>>>>

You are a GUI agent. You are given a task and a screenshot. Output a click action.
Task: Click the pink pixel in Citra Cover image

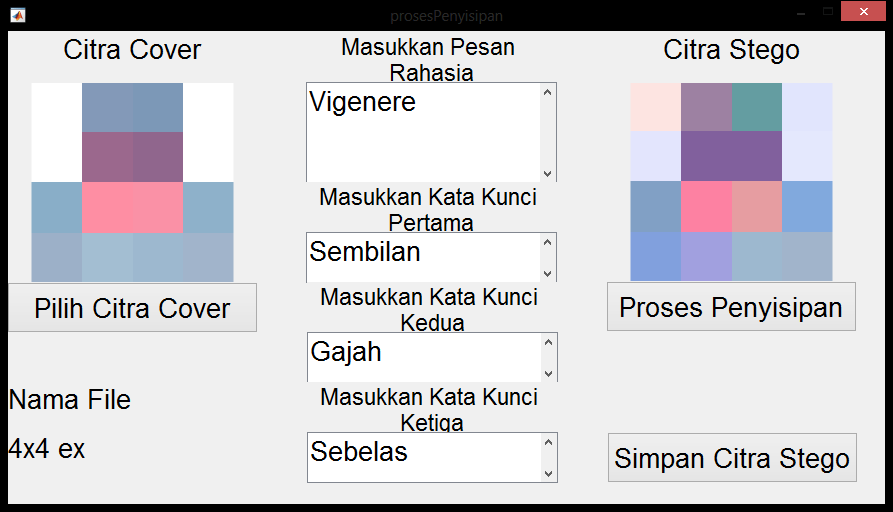pyautogui.click(x=132, y=207)
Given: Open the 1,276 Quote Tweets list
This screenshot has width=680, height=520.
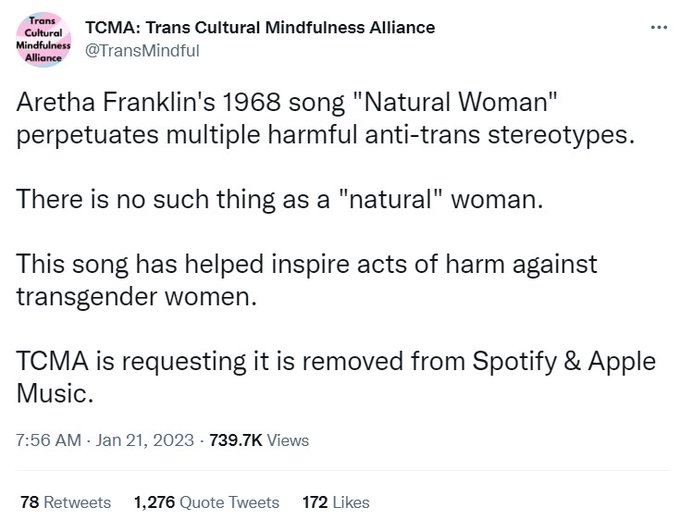Looking at the screenshot, I should point(206,502).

<<<<

◆ Problem to solve ◆
This calls for each record above to be set down exactly, with the images skipped.

◆ Expected answer ◆
You are a GUI agent. You are given a task and a screenshot. Output a click action.
Task: Click the pink pixel in Citra Cover image

pyautogui.click(x=132, y=207)
Given: Open the 1,276 Quote Tweets list
This screenshot has width=680, height=520.
Looking at the screenshot, I should point(206,502).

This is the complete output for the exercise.